The sample was placed in an Eppendorf tube with 1 mL of fixative (2% glutaraldehyde and 2% paraformaldehyde in 0.05 M cacodylate buffer pH 7.2), vacuumed for 30 min, and fixed at room temperature for 4 h. The fixative was removed and washed by changing three times with 0.05 M cacodylate buffer every 20 min. After fixing for 1 h with 1% OsO₄ at room temperature, the sample was washed with 0.05 M cacodylate buffer three times at 20 min intervals. The sample was dehydrated with 30%, 50%, 70%, 90%, and 95% ethanol stepwise at 20 min intervals, and then 100% ethanol was used for dehydration stepwise at 20 min intervals. After the critical point of drying, the surface structure of the cone scale was observed using a field emission scanning electron microscope (Helios G3 CX, FEI Czech Republic Ltd., Brno, Czech Republic) under the accelerating voltage 1 to 3 kv after PT coating.

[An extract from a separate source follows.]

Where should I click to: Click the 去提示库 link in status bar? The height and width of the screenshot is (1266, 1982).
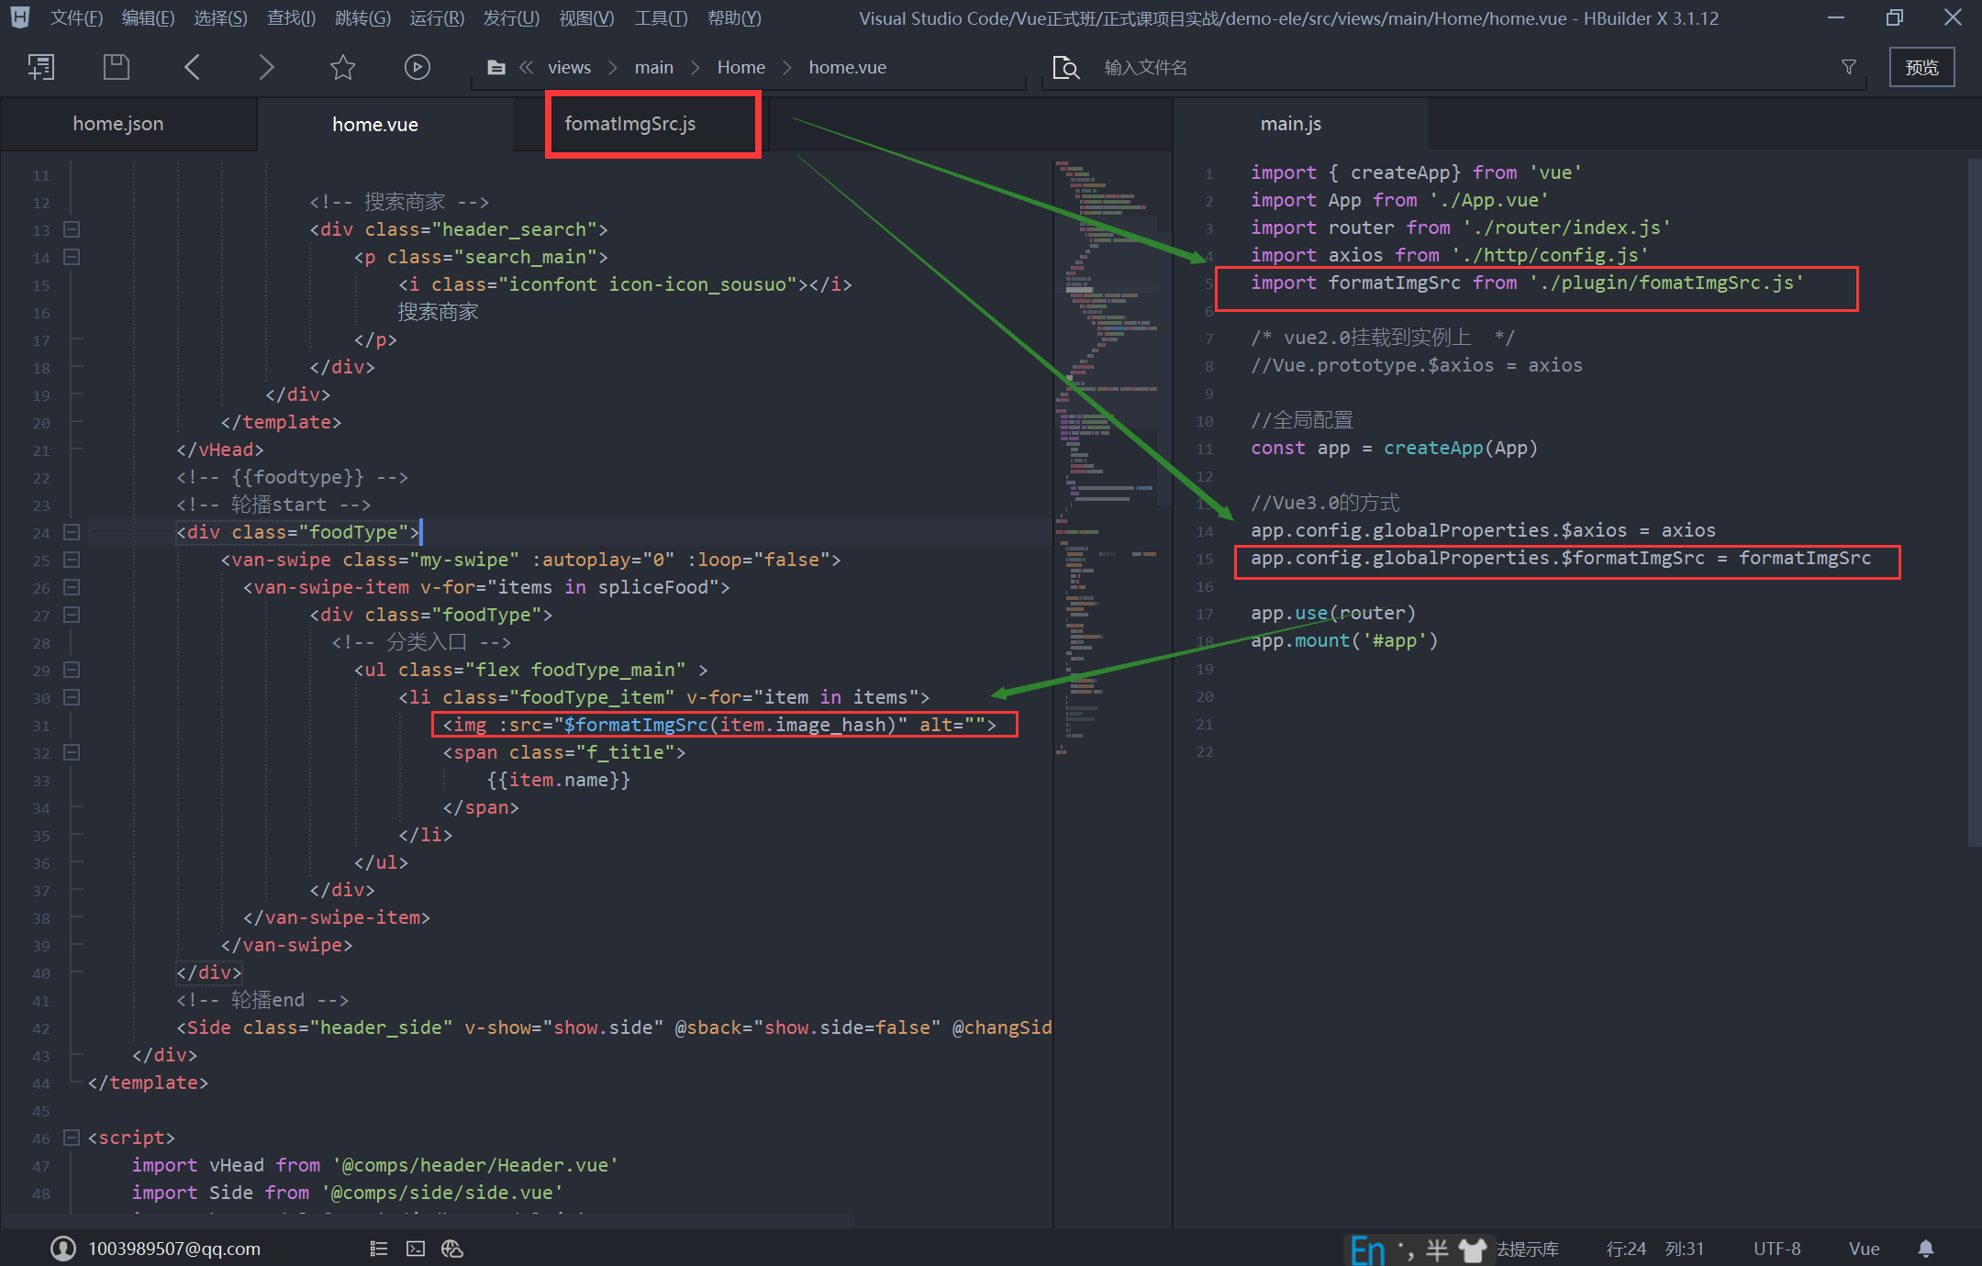point(1527,1249)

3.6. Mercury Intrusion Porosimetry Analysis

In the mercury intrusion measurement, the pore size and surface area of the sample were obtained using mercury under high pressure in a vacuum overnight to remove the residual moisture in the pinecone. The porosity measurement relies on the capillary phenomenon as the liquid penetrates into the fine pores. Penetration takes place only when pressure is applied from the outside, and the smaller the pore size, the higher the pressure obtained. Using the property of mercury with strong cohesion, pressure was applied from the outside by setting 0.2 psia to 33,000 psia to equilibrate for 10 s. The volume value of mercury was measured by using a mercury intrusion meter (Hg porosimeter, AutoPore IV Series, Norcross, GA, USA).

4. Conclusions

Understanding biological entities are a fundamental approach to find new solution techniques. Because the morphological changes of pinecones can be applied to technology development, it was worthwhile to study the opening and closing mechanisms, as well as the structural characteristics that respond to hygroscopic action. In addition, a unique structure and system that biomimic the motion of a pinecone essentially can be applied to a hygromorphic model [26]. The results of this study can be used as scientific data for future biological and ecological characteristic analyses and applications based on the characteristic principles of a plant (pinecones) with a moisture absorption function. Furthermore, this study provides insights that can be applied to eco-friendly and energy-efficient materials by combining the principle of hygroscopic function with engineering technology.